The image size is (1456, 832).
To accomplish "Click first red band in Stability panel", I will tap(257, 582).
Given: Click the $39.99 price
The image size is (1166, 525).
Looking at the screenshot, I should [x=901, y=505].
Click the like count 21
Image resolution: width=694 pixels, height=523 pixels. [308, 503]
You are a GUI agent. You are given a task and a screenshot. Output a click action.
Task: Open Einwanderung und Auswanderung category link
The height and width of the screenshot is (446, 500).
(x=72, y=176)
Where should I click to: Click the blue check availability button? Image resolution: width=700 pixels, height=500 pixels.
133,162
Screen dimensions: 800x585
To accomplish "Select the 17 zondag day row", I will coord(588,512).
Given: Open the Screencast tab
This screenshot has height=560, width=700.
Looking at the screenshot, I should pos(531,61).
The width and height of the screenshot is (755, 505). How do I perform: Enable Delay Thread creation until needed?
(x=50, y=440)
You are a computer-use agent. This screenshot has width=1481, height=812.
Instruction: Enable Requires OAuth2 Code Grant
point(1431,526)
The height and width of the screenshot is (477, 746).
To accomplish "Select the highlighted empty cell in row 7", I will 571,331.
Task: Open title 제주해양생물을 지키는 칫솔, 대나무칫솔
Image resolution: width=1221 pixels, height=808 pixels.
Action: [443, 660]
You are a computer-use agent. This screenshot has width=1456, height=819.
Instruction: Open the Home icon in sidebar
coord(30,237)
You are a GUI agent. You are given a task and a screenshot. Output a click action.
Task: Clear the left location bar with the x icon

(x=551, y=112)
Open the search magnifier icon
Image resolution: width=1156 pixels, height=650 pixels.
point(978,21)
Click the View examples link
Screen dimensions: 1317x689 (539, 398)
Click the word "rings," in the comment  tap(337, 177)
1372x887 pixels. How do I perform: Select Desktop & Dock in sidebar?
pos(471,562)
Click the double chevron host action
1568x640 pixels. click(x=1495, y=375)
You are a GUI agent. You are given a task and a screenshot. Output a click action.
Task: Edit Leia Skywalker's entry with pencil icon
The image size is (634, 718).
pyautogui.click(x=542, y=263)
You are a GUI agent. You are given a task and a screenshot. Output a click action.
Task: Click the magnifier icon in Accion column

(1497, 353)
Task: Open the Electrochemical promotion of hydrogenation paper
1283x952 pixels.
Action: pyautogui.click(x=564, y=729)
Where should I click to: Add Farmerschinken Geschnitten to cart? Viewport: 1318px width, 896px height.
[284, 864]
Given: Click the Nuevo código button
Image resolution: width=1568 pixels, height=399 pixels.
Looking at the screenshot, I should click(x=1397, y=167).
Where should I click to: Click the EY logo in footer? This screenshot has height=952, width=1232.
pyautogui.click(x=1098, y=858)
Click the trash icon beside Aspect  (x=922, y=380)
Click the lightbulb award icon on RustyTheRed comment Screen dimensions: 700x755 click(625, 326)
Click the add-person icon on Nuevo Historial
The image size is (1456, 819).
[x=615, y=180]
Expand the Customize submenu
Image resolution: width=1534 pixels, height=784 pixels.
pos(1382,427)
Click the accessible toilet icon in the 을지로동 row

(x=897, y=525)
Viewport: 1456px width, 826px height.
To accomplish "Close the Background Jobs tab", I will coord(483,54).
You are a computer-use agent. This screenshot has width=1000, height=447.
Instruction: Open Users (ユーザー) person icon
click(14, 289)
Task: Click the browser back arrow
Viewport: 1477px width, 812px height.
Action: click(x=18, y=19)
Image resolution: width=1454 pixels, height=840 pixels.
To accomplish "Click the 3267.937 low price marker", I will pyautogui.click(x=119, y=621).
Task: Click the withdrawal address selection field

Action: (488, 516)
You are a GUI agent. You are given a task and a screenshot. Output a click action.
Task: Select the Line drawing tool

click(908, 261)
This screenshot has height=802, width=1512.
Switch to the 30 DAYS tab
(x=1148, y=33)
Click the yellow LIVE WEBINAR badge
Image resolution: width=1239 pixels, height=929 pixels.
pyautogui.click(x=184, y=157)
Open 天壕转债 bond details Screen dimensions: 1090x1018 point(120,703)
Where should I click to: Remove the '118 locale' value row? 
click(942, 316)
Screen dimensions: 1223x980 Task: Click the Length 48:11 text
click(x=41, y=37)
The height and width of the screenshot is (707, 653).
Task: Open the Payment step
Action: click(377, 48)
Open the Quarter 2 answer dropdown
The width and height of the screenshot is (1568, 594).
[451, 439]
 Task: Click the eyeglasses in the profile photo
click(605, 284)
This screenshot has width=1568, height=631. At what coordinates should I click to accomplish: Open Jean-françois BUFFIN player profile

TASK REQUIREMENTS:
Please format the data from its start through the line holding "Action: [443, 660]", inclusive, as a two-column CSV with the columns instruction and click. Give one row per item, put each field in double quotes, and replace any line breaks inside a field with spaces.

RESPONSE FOR THIS EXERCISE:
instruction,click
"The image size is (1456, 832). To accomplish ""Click first red band in Stability panel"",","I will tap(257, 582)."
"Given: Click the $39.99 price The image size is (1166, 525).","Looking at the screenshot, I should [x=901, y=505]."
"Click the like count 21","Image resolution: width=694 pixels, height=523 pixels. [308, 503]"
"You are a GUI agent. You are given a task and a screenshot. Output a click action. Task: Open Einwanderung und Auswanderung category link The height and width of the screenshot is (446, 500).","(x=72, y=176)"
"Where should I click to: Click the blue check availability button? Image resolution: width=700 pixels, height=500 pixels.","133,162"
"Screen dimensions: 800x585 To accomplish ""Select the 17 zondag day row"",","I will coord(588,512)."
"Given: Open the Screencast tab This screenshot has height=560, width=700.","Looking at the screenshot, I should pos(531,61)."
"The width and height of the screenshot is (755, 505). How do I perform: Enable Delay Thread creation until needed?","(x=50, y=440)"
"You are a computer-use agent. This screenshot has width=1481, height=812. Instruction: Enable Requires OAuth2 Code Grant","point(1431,526)"
"The height and width of the screenshot is (477, 746). To accomplish ""Select the highlighted empty cell in row 7"",","I will 571,331."
"Task: Open title 제주해양생물을 지키는 칫솔, 대나무칫솔 Image resolution: width=1221 pixels, height=808 pixels.","Action: [443, 660]"